Credit: Reuters/Nacho Doce
By Robert Evans
GENEVA |
Tue Mar 6, 2012 9:09am EST
GENEVA (Reuters) - Within three months of the launch of the Internet "pornography" domain ".xxx," 10 cases have been launched against Web pirates registering sites on it using the names of reputable companies and people, insiders said on Monday.
Sources at the World Intellectual Property Organization (WIPO) reported that among complainants to its dispute resolution system over .xxx -- usually called dot-triple x -- were banks, a jewelry business and an online shopping operation.

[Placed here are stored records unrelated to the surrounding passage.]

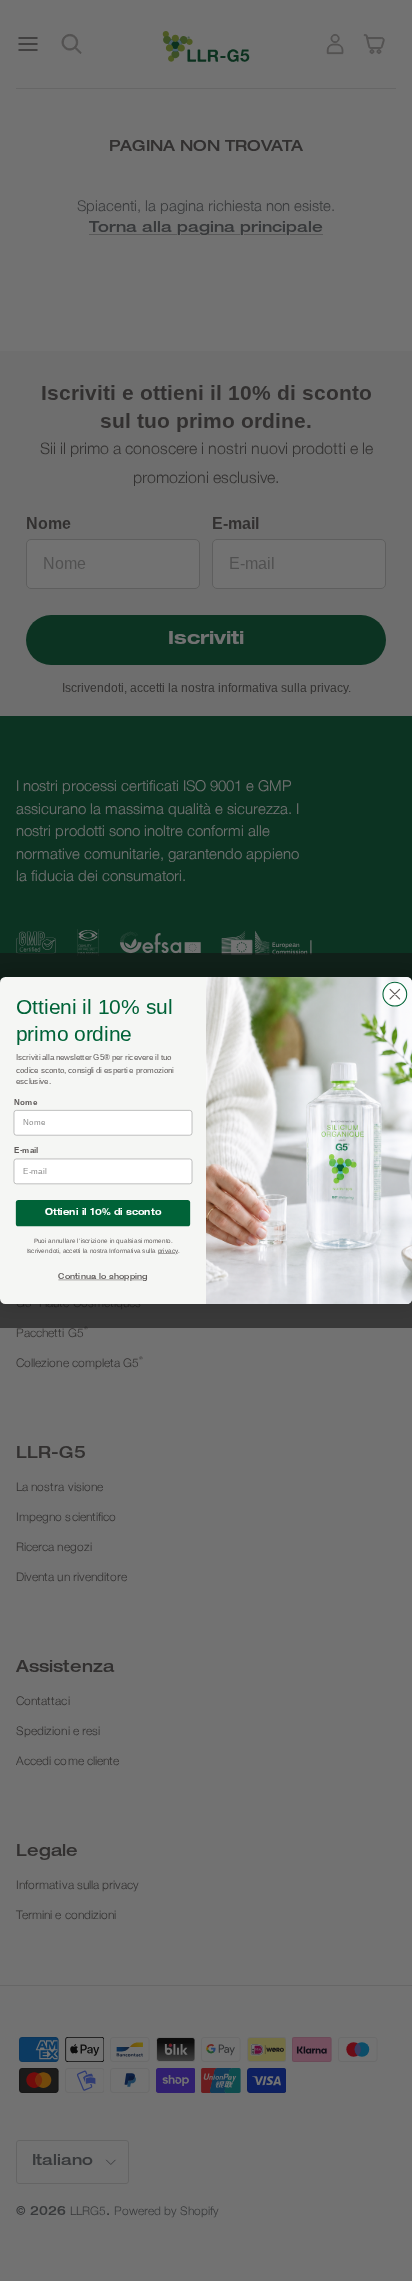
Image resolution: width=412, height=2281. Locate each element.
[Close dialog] (395, 994)
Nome (26, 1101)
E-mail (26, 1150)
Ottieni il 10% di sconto (103, 1213)
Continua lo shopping (102, 1277)
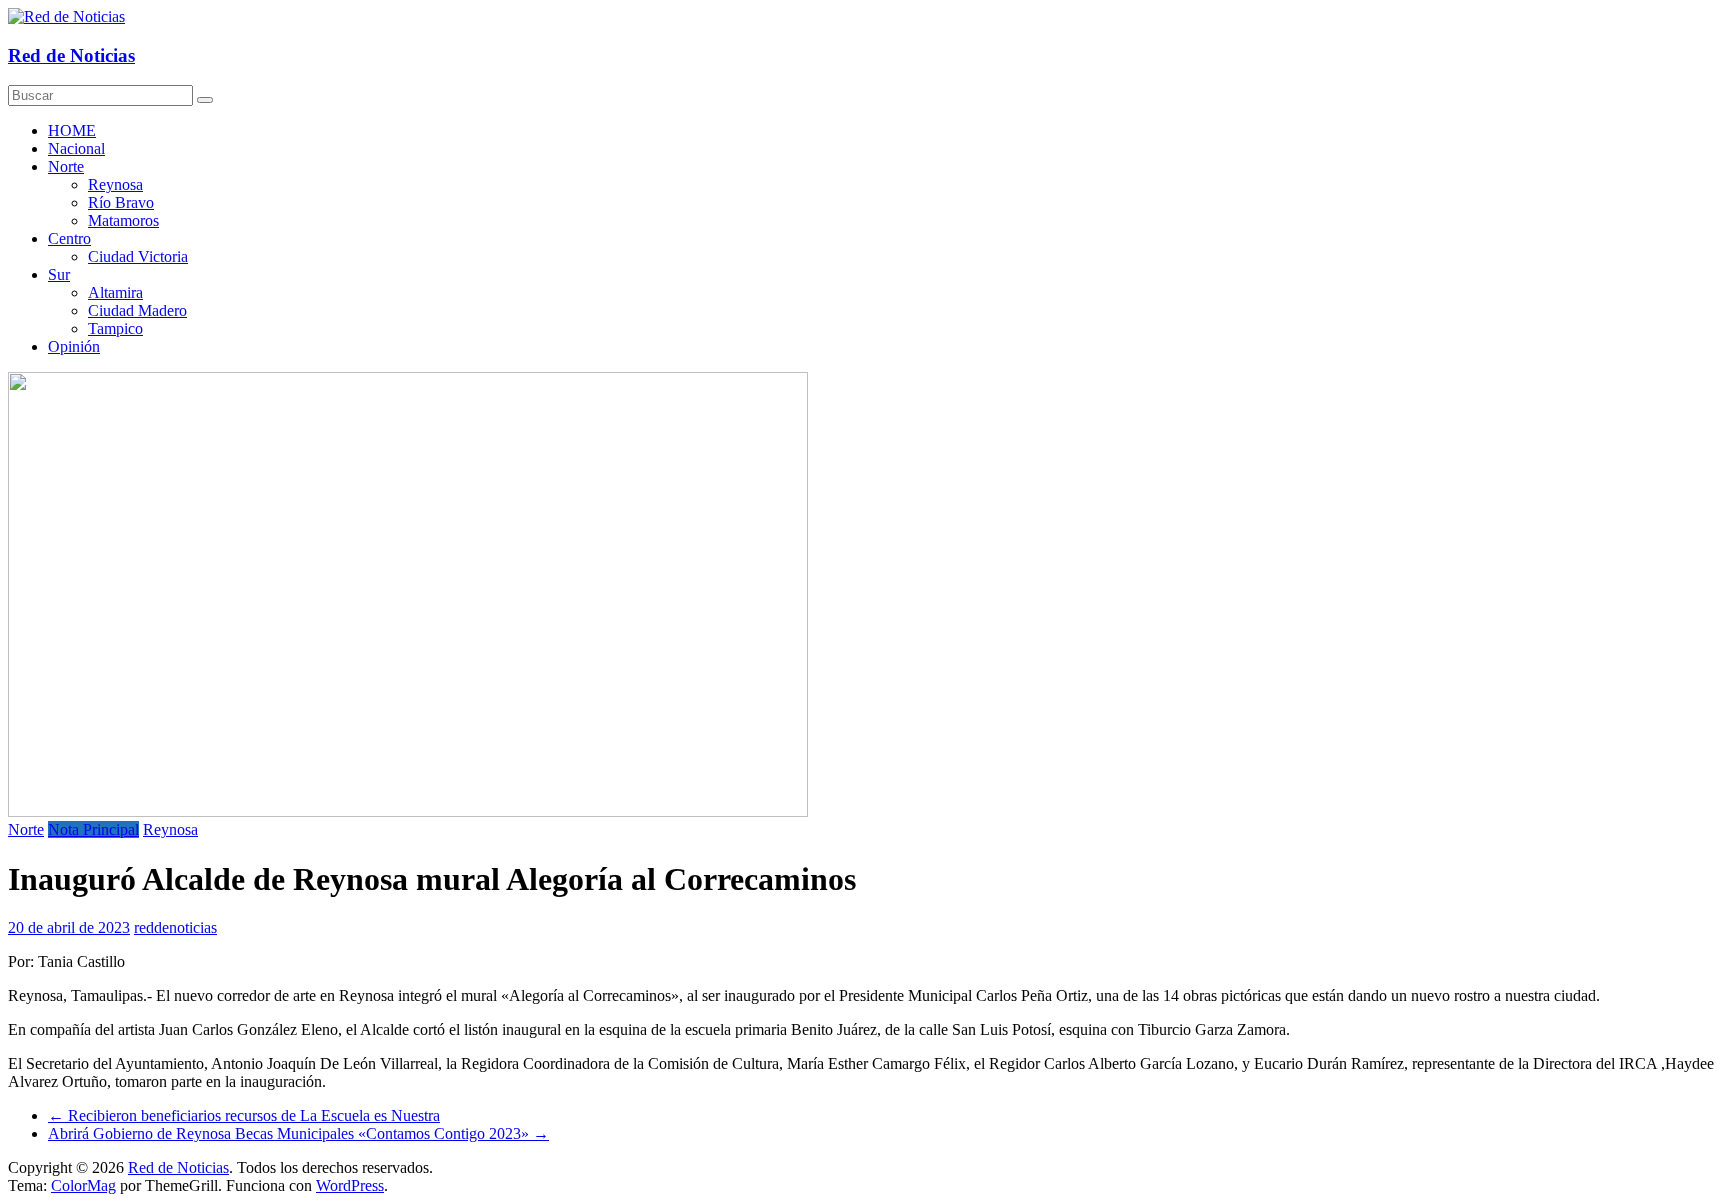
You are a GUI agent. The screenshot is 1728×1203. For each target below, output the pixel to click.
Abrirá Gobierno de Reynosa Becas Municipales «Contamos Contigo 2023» (298, 1133)
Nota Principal (93, 829)
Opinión (74, 346)
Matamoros (123, 220)
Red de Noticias (71, 55)
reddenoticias (175, 927)
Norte (66, 166)
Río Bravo (121, 202)
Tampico (115, 328)
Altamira (115, 292)
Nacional (76, 148)
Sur (59, 274)
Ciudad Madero (137, 310)
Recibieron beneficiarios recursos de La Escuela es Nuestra (244, 1115)
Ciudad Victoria (138, 256)
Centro (69, 238)
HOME (72, 130)
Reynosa (115, 184)
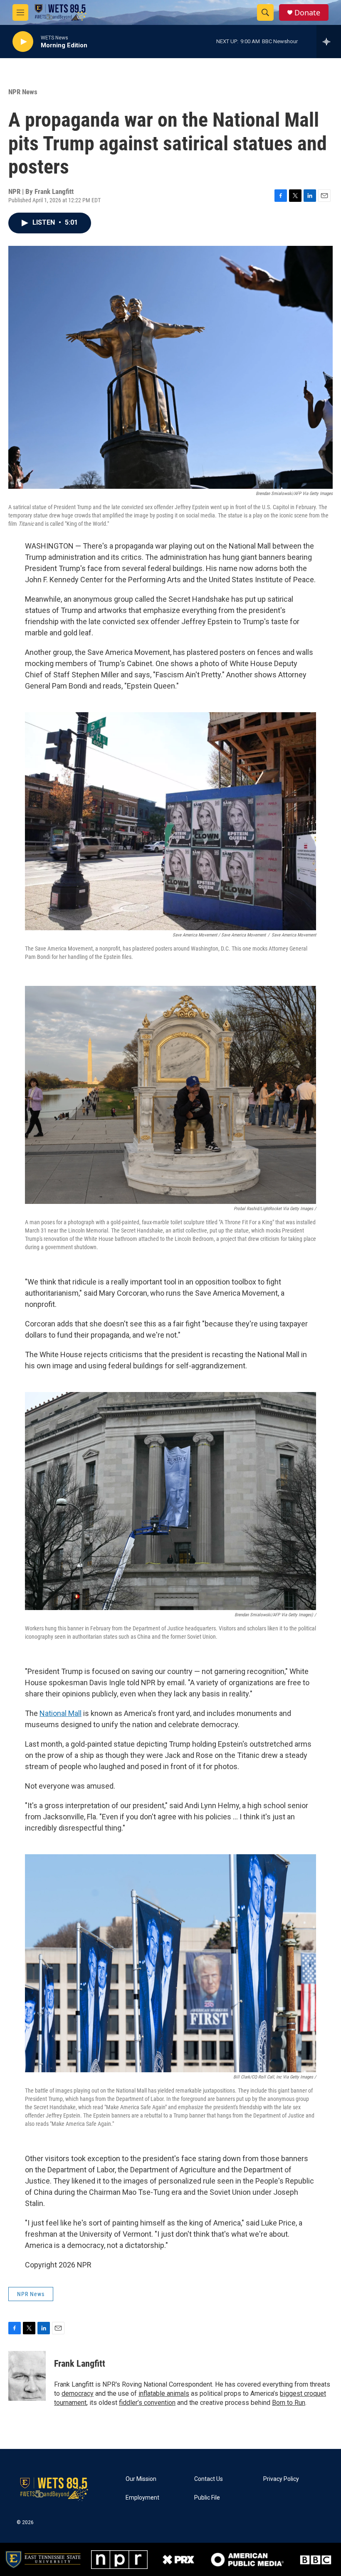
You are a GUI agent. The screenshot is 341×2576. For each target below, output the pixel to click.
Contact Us (208, 2479)
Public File (207, 2498)
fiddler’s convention (147, 2403)
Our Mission (141, 2479)
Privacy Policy (281, 2479)
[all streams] (328, 41)
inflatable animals (163, 2393)
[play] (23, 42)
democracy (78, 2393)
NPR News (22, 92)
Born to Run (288, 2403)
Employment (142, 2498)
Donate (307, 12)
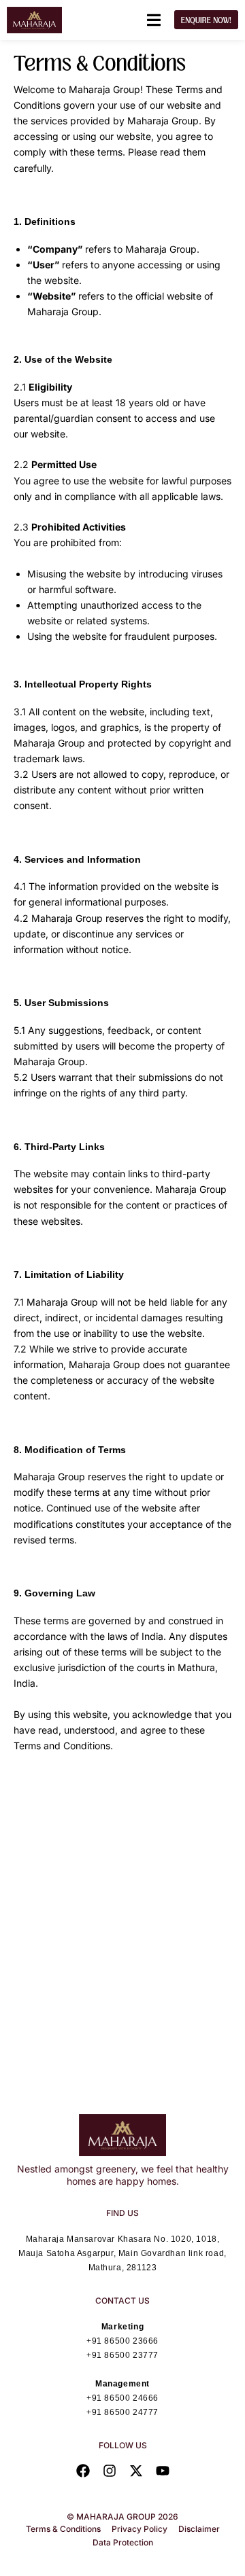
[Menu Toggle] (154, 20)
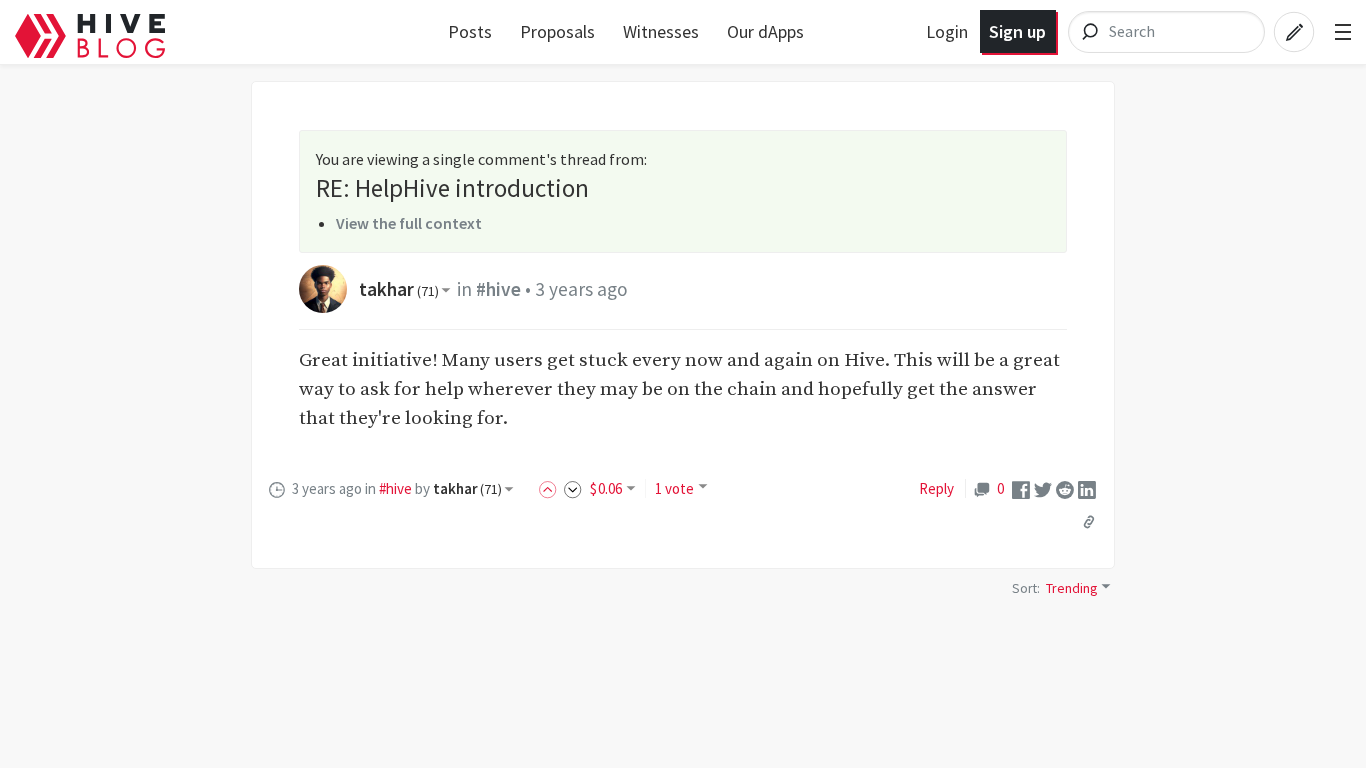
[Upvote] (551, 488)
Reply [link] (936, 488)
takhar (399, 289)
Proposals (557, 31)
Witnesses (661, 31)
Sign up (1017, 31)
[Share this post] (1089, 522)
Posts (470, 31)
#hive (498, 289)
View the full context (409, 223)
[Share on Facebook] (1021, 488)
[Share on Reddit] (1065, 488)
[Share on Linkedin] (1087, 488)
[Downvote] (573, 488)
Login (947, 31)
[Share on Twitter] (1043, 488)
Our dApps (765, 31)
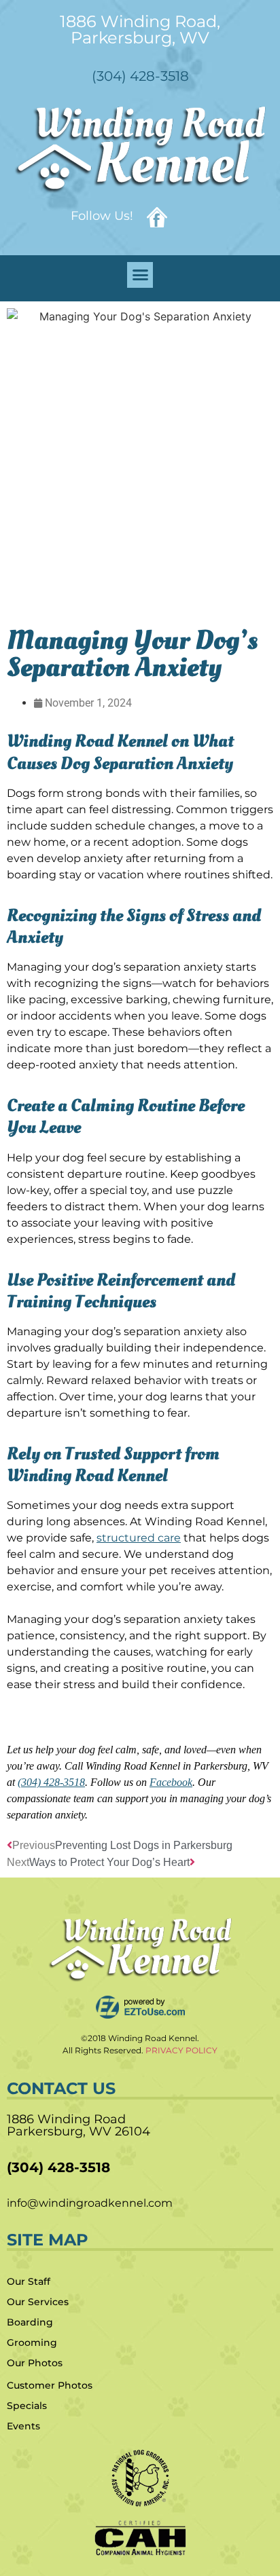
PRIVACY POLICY (181, 2050)
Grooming (32, 2342)
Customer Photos (49, 2385)
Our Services (38, 2302)
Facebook (171, 1782)
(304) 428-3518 (51, 1782)
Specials (27, 2406)
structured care (139, 1537)
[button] (140, 275)
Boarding (30, 2322)
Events (23, 2426)
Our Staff (28, 2281)
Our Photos (35, 2363)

One individual complaint, against a site called femjoy.xxx, was brought by someone named George Streit, according to WIPO's dispute website. But the sources could not say if this was George Strait, the U.S. country music singer. WIPO officials could also not confirm whether the slightly different spelling was a typographical error.
WIPO, whose Director General Francis Gurry reported on Monday that cases of Web piracy, commonly called cybersquatting, rose 2.5 percent last year involving a record 4,781 sites with nearly 90 percent resolved in favor of complainants.
Many world-famous personalities, such as film star Tom Cruise and soccer player Wayne Rooney, and major corporations and brand names like Barclays Bank and Nestle, have in the past won cybersquatting cases in WIPO.
But these have all been brought against owners of sites registered under well-known and long-established domains such as dot-com, dot-int and dot-org, or the national suffixes identifying countries, including France's dot-fr.
Cyberquatters often register at a nominal fee using commonly known names or brands with the aim of selling them at a profit to the real name-owners. But they also use misleading sites to attract Web surfers to their own products or services.
Dot-triple x came into operation on December 6, 2011, after years of debate within the Internet Corporation for Assigned Names and Numbers (ICANN), on how to control the spread of pornography on the Web and make it manageable.
AID TO PARENTS
Supporters of the idea of a special domain argued that it would enable parents and employers to control more easily the sites to which their children and employees had access by cutting off a single domain rather than separate sites.
Critics said most pornographic site providers might register under dot-triple x -- named after the X used in the past to rate films with sexual content -- but would keep their sites also under dot-com or whatever domain they had used before.
The first case over a site on dot-triple x was brought less than three weeks after it opened with the Turkish online shopping company Markafoni, owned by giant South African multimedia company Naspers, complaining to WIPO over the site markatoni.xxx.
The others have followed this year, with several of them involving more Turkish companies, a major Swedish real estate portal HemNet Sverige over a site called hemnet.xxx and Polish bank BGZ.SA over bgz.xxx.
WIPO officials, who have been running their dispute settlement system for more than a decade, say they expect an additional surge of cases when a range of new domain names approved by ICANN come into use in the coming months and years.
They declined to give details of the cases, apart from the names of the registered complainants, until the expert judges -- usually one per case -- have made their rulings, generally within three months after the case has been filed.